Passage shown:
----------
The big question we have is, well… is it fun?  Also, is it actually simple and quick?  Does it allow for any sort of strategies or interesting decisions, or is it so easy to play that there’s not much mental meat to it?  (That’s not enough to kill the game, but it could constrain its appeal to children learning colors and how to play card games… more of a gateway game rather than one to break out in more serious settings.)

We have two big structural questions beyond that, though.

One is about the cards and their Core-Gems system.  Presently, they are designed in two “paper rock scissors” triangles (primary colors clockwise and secondary colors counterclockwise) such that:

  • Blue always defeats Purple and Red
  • Red always defeats Orange and Yellow
  • Yellow always defeats Green and Blue
  • Purple always defeats Blue and Green
  • Green always defeats Yellow and Orange
  • Orange always defeats Red and Purple

This was a simple rule to allow for some element of memorization and planning, to see if it’s possible to force others to play into your longer term strategies.
----------
Excerpted records:
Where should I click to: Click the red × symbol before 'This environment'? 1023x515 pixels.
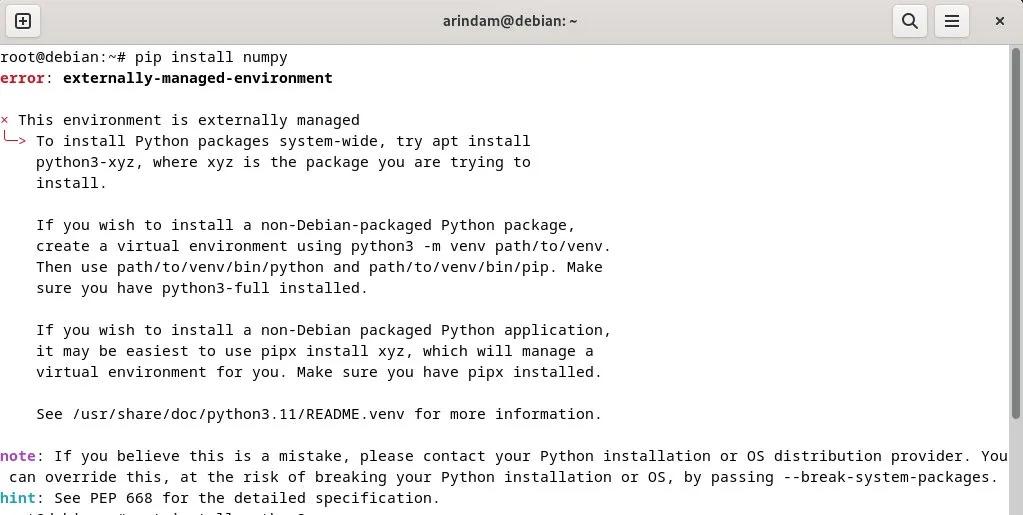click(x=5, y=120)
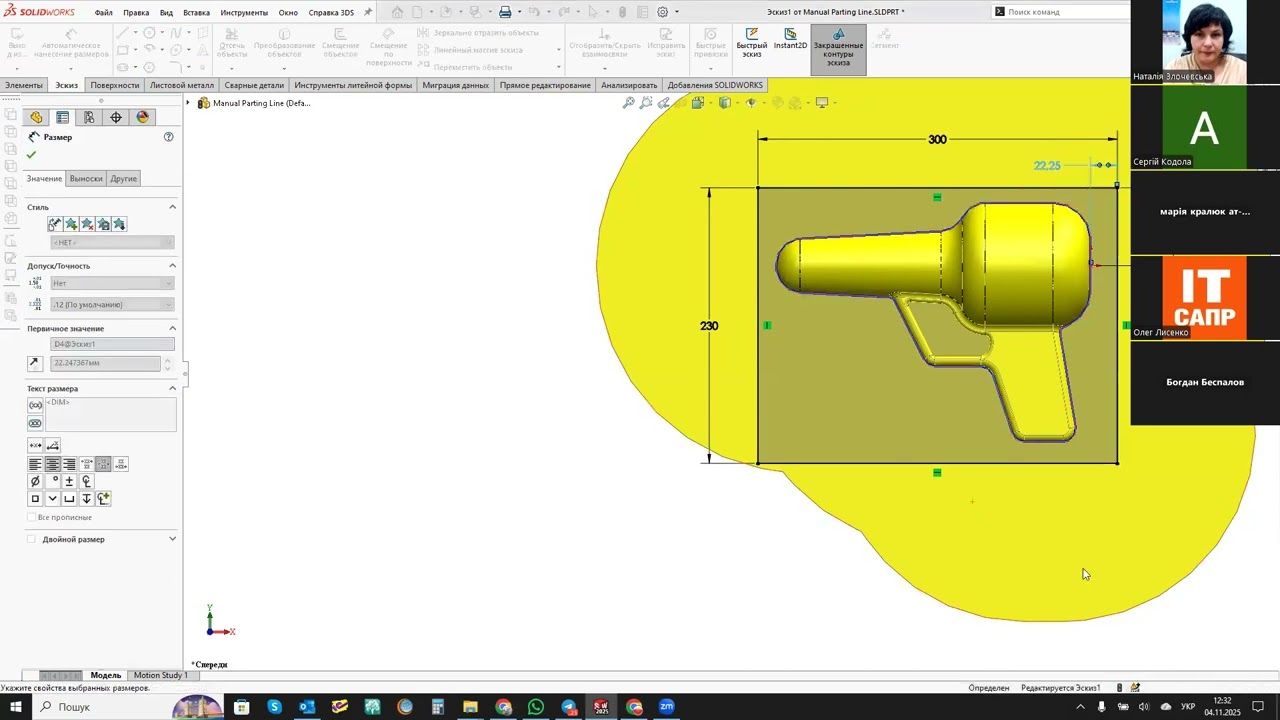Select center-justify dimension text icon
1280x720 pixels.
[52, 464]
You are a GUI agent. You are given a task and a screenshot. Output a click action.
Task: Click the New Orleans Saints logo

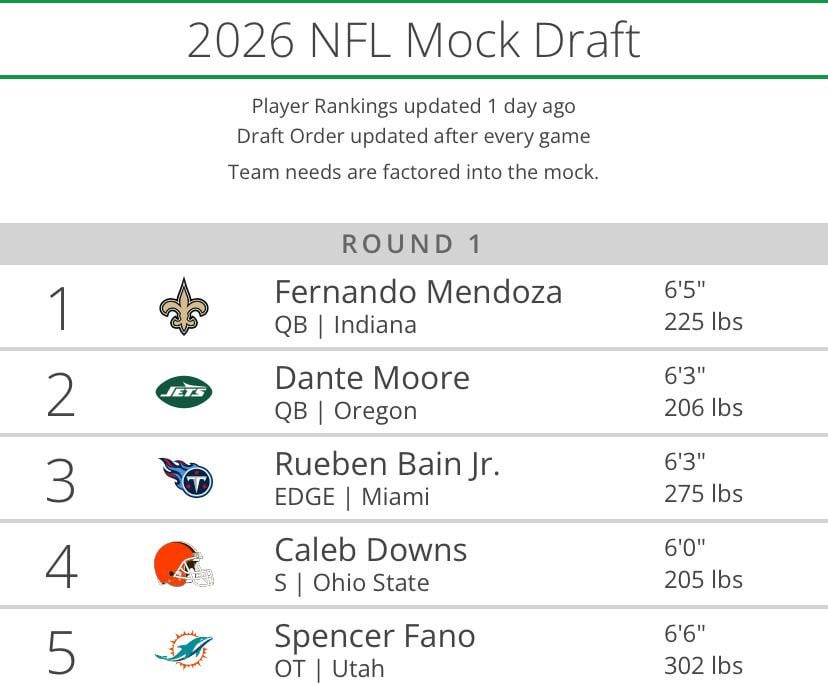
----------
What is being asked: What does the card game passage say, starting with "The big question" and going on through "beyond that, though."? Return that stretch word for word.

Reply:
The big question we have is, well… is it fun?  Also, is it actually simple and quick?  Does it allow for any sort of strategies or interesting decisions, or is it so easy to play that there’s not much mental meat to it?  (That’s not enough to kill the game, but it could constrain its appeal to children learning colors and how to play card games… more of a gateway game rather than one to break out in more serious settings.)

We have two big structural questions beyond that, though.